In February 2004, Rabbi Cooper traveled to Khartoum and was the first Jewish leader to meet with the leadership of Sudan including President Omar al-Bashir to discuss human rights and terrorism- related issues. He has met with King Hussein, King Abdullah and Prince Hassan of Jordan, former Indonesian President Abdurrahman Wahid and then Grand Mufti of Egypt, Sheik Tantawi.

In 2005, Rabbi Cooper participated in an international conference on terrorism convened in Madrid on the first anniversary of the infamous train bombings in Spain's capital.

Rabbi Cooper is a regular op-ed contributor to The New York Times, The Washington Post, the Los Angeles Times, the Miami Herald, USA Today, the Chicago Tribune, the Globe and Mail, National Post, Le Monde, the Japan Times, The Straits Times and Midstream magazine. He supervises the center's Digital Terrorism and Hate Project.

He has written the World Book Encyclopedia's entry on Raoul Wallenberg and edited two major works on this Holocaust hero.

In 2016 Cooper was honored with the Rabbi Samuel S. and A. Irma Cohon Memorial Foundation Award.

In 2017 Cooper welcomed the King of Bahrain Hamad bin Isa Al Khalifa at the Simon Wiesenthal Center in Los Angeles together with Marvin Hier, paving the way for the Abraham Accords via Track II diplomacy.

In 2019 Rabbi Cooper attended the Peace to Prosperity conference in Bahrain.

Newsweek/Daily Beast lists Rabbi Cooper among the “50 Most Influential Rabbis in the United States".

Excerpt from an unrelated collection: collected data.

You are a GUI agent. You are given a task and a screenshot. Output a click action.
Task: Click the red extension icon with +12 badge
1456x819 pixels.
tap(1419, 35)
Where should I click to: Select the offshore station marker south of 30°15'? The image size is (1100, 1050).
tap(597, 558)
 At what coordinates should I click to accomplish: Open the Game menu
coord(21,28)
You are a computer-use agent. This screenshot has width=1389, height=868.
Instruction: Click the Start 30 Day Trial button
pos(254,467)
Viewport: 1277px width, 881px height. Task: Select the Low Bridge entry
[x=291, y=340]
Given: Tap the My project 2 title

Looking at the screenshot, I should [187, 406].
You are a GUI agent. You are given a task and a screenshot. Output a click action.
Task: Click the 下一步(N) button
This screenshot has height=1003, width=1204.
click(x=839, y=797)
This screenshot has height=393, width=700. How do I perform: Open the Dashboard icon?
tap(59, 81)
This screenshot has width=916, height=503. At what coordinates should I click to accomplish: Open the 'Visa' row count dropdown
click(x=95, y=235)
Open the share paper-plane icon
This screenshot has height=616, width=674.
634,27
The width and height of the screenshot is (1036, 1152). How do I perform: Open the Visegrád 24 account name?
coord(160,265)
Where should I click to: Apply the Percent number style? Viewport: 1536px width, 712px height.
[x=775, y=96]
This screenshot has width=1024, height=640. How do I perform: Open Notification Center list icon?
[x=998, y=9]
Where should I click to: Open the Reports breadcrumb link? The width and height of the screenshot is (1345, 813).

Rabbi Cooper was the 2022-2023 vice-chairman, then the 2023-2024 chairman of the U.S. Commission on International Religious Freedom (USCIRF). On the day of his last election, he declared: "USCIRF has long amplified the voices of people around the world whose governments seek to silence and persecute them for expressing the religion of their choice, or for choosing not to practice any religion at all".